1. Sluit de camera rechtstreeks aan op de USB-poort aan de pc-zijde.

2. Controleer nogmaals of de USB-poorten en USB-kabels compatibel zijn met USB 3.0.

3. Gebruik alleen USB-kabels die zijn afgeschermd en die voldoen aan de volgende parameters, afhankelijk van hun lengte:

  • Voor verlenging: Actieve USB-verlengkabel (gevoed) 5 m of 10 m
  • Voor directe aansluiting op de camera: USB-kabel tot 1 m

Belangrijk: Het wordt afgeraden om camera's via een USB-hub aan te sluiten.

Voeding

Het is aan te raden om de camera altijd van stroom te voorzien via de adapter (de zogenaamde 'dummy battery'). Op deze manier hoef je je niet constant zorgen te maken over het opladen en vervangen van de batterij tijdens fotoshoots.

De keuze van de voedingsadapter is ook afhankelijk van het cameramodel. (Blader door de Canon Store Power Adapters om de juiste adapter voor uw apparaat te vinden.)

Camera-instellingen

Voordat u de camera-instellingen configureert, moet u vervolgens de camera resetten. Dit helpt om alle camera-instellingen en aangepaste functies te wissen, zelfs als het apparaat helemaal nieuw is.

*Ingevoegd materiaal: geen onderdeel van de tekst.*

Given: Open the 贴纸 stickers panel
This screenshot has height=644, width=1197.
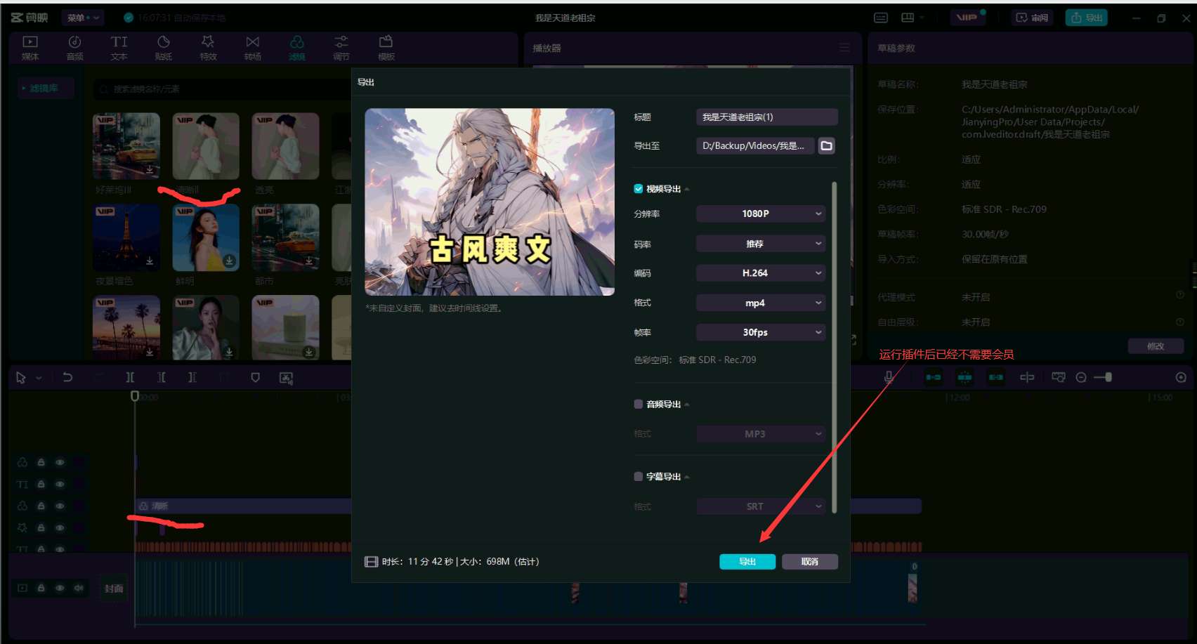Looking at the screenshot, I should (164, 48).
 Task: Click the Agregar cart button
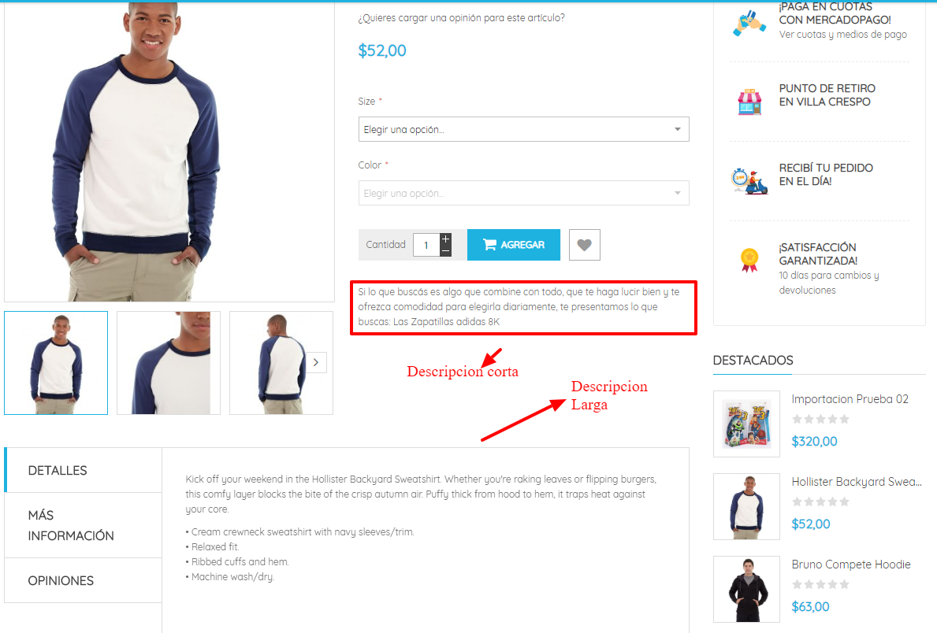tap(514, 245)
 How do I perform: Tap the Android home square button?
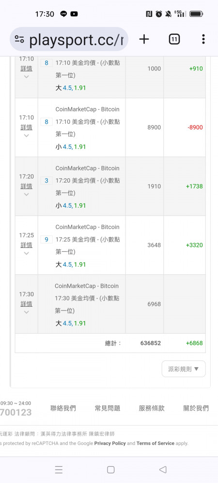[110, 469]
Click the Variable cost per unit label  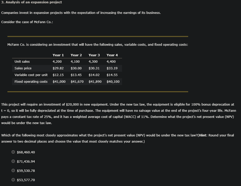tap(31, 75)
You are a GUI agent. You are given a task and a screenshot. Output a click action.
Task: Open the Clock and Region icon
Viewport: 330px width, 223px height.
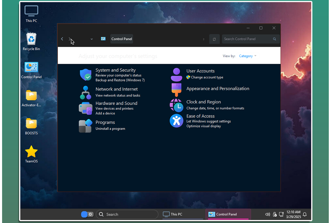click(176, 105)
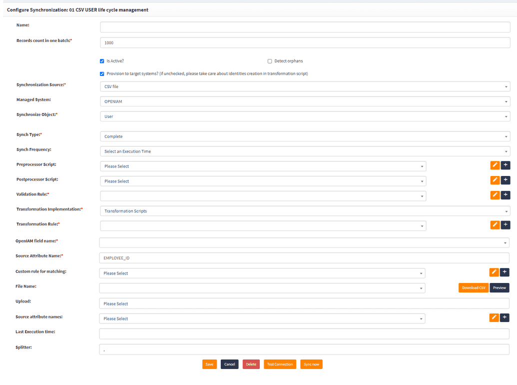The height and width of the screenshot is (385, 517).
Task: Disable provisioning to target systems
Action: [102, 74]
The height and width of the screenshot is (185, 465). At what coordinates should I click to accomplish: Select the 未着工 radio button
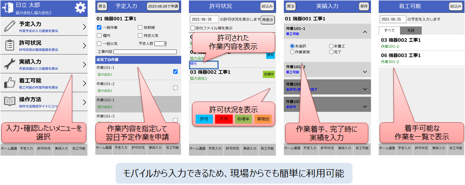331,46
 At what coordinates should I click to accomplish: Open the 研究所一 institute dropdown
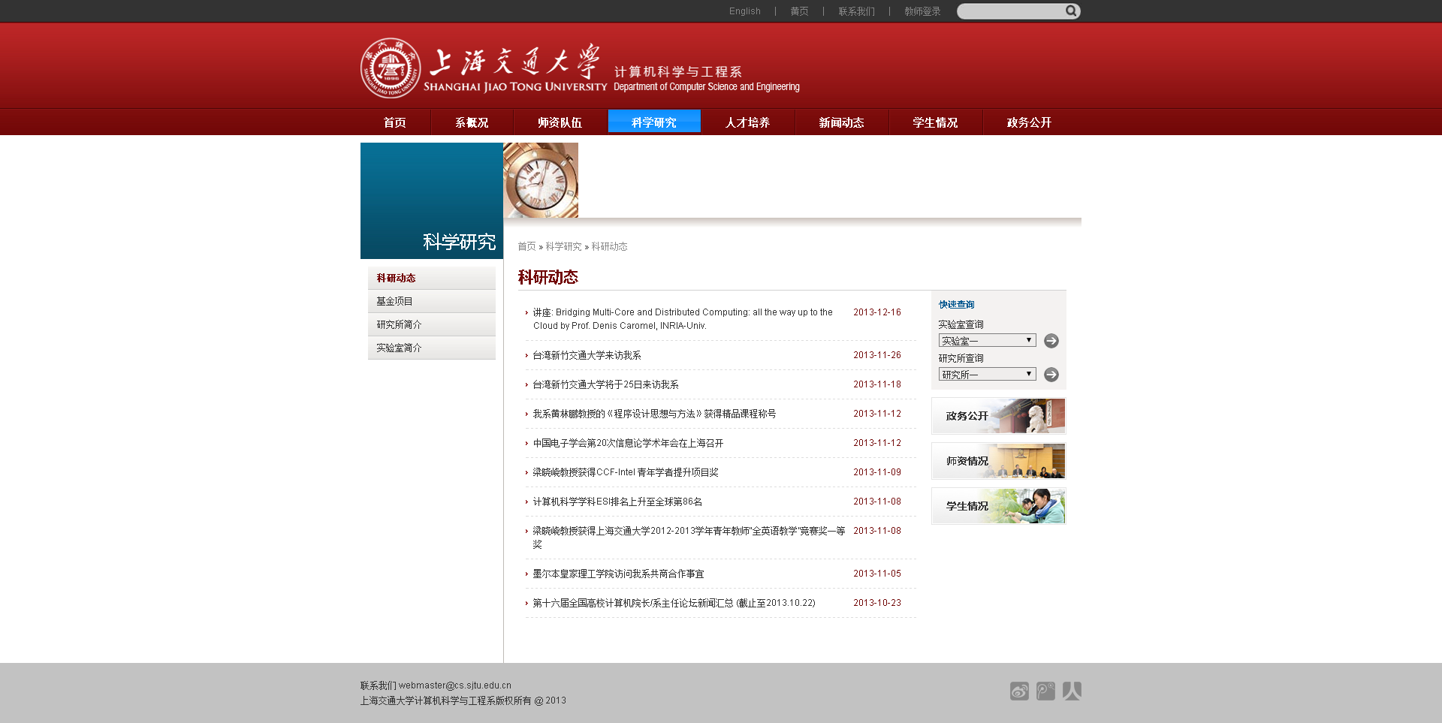point(987,375)
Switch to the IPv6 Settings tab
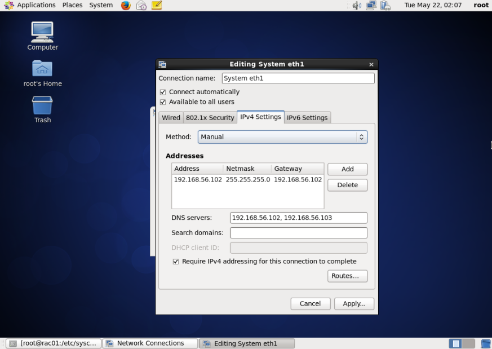The width and height of the screenshot is (492, 349). click(x=307, y=117)
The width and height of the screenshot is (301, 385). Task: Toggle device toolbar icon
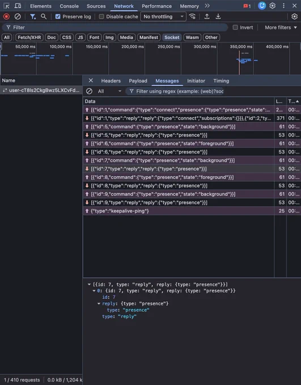[18, 6]
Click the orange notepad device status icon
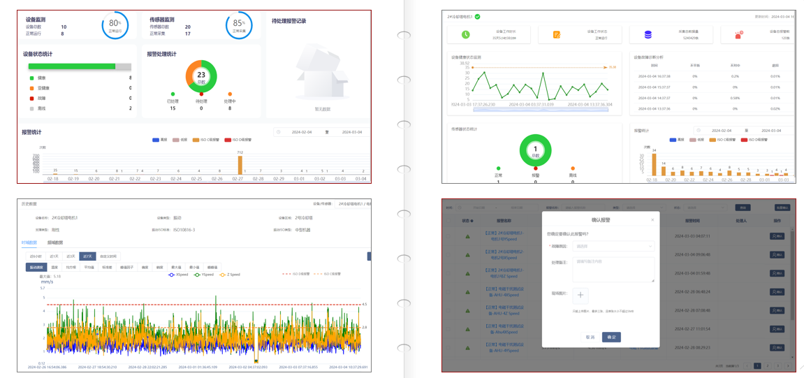804x378 pixels. coord(557,34)
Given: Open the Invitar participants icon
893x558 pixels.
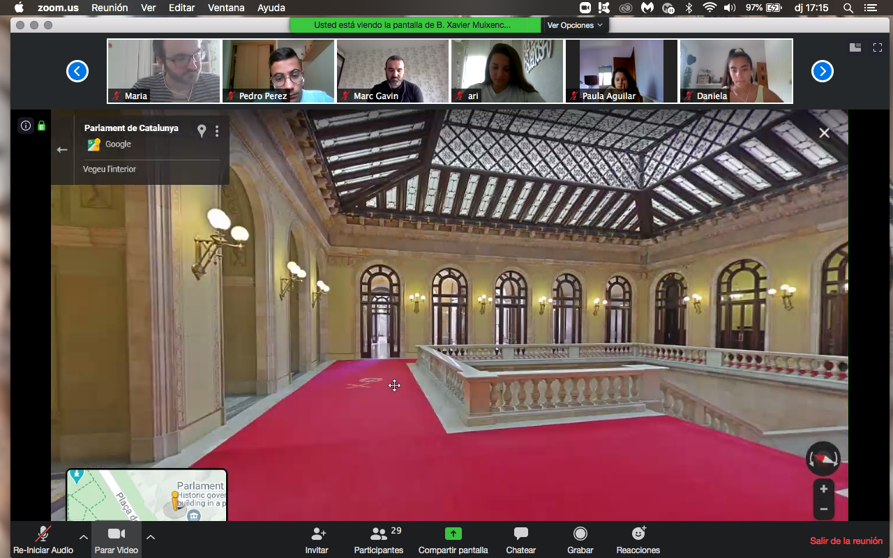Looking at the screenshot, I should pyautogui.click(x=317, y=534).
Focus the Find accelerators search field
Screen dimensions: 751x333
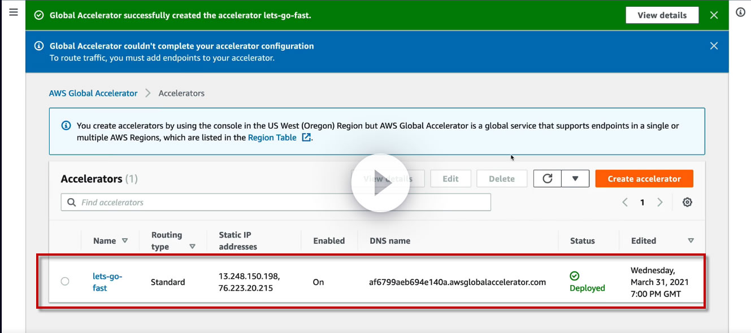(276, 202)
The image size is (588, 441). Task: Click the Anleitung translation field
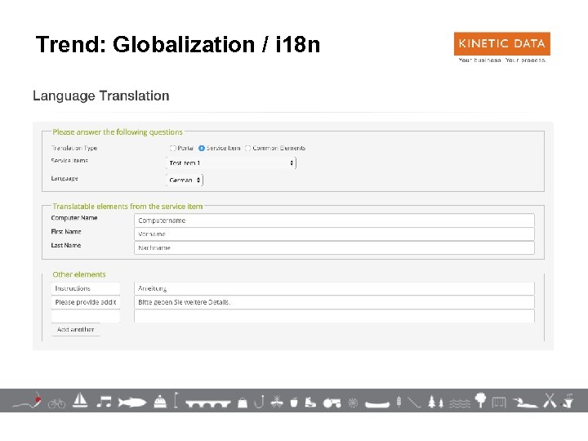pyautogui.click(x=333, y=288)
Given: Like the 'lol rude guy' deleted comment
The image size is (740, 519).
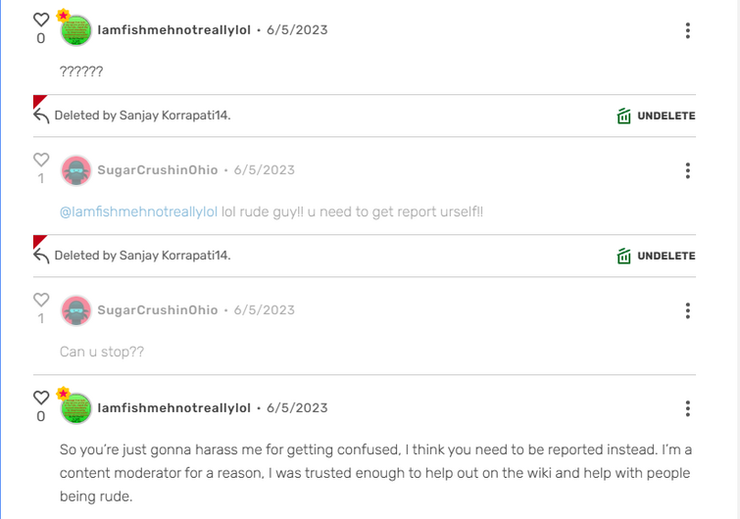Looking at the screenshot, I should (41, 160).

Notitie: De X0D- en X00D-cameraseries ondersteunen slechts enkele van de onderstaande parameters.

1. Zet de bovenste draaiknop in de handmatige stand.

2. Zet de cameralens in de autofocusmodus . Let op: Sommige Canon lenzen hebben een Focus / Control schakelaar. Selecteer in dit geval de waarde Controle. Zet vervolgens de stabilisator op de lens op UIT.

3. Stel Auto power off in op Uitschakelen.

4. Stel Live View-belichtingssimulatie in op Uitschakelen. Opmerking: Deze functie is niet algemeen beschikbaar, omdat slechts enkele ondersteunde camera's deze hebben.

5. Stel de aangepaste bedieningselementen in op de sluiterknop half indrukken en de meting en AF starten.

Flash-instellingen

Sommige instellingen kunnen voorkomen dat de camera de flitser activeert bij gebruik van studiolampen of een Speedlite. Als de flitser niet afgaat, controleer dan de volgende instellingen om er zeker van te zijn dat de flitser correct wordt geactiveerd.

1. Schakel flitsflitsen in de externe Speedlite-bediening in.

2. Als u een DSLR met livebeeld gebruikt, controleer dan of livebeeld niet voorkomt dat de flitser wordt geactiveerd. Als deze optie is ingesteld op Live View, is het mogelijk dat sommige camera's geen flits afgeven. Als u echter Canon Speedlite of een andere speciale flitser gebruikt, kan het werken. (Opmerking: als je een camera gebruikt die is gekoppeld aan EOS Utility en in Live View, zorgt EOS Utility er ook voor dat de flitser niet afgaat.)

3. Zorg er bij cameramodellen uit de EOS-R-serie voor dat u de elektronische sluitermodus niet gebruikt. Met uitzondering van EOS R3-modellen voorkomt de elektronische sluitermodus dat de flitser afgaat.

4. Schakel de stille sluiterfunctie uit als deze is ingeschakeld. Op sommige camera's schakelt de stille sluiterfunctie de elektronische sluitermodus in, waardoor het flitsen van de flitser wordt voorkomen.

Video filmen

Het opnemen van video is het enige geval waarin u een geheugenkaart in de camera moet gebruiken. 

Laat de camera hiervoor in de handmatige modus staan (zie "Algemene camera-instellingen", stap 1). De camera wordt dan automatisch overgeschakeld naar de juiste modus vanuit de PhotoRobot Controls-software. Voor meer informatie over het maken van video in de PhotoRobot Controls-app, zie de PhotoRobot Hoe maak je video-gebruikershandleiding.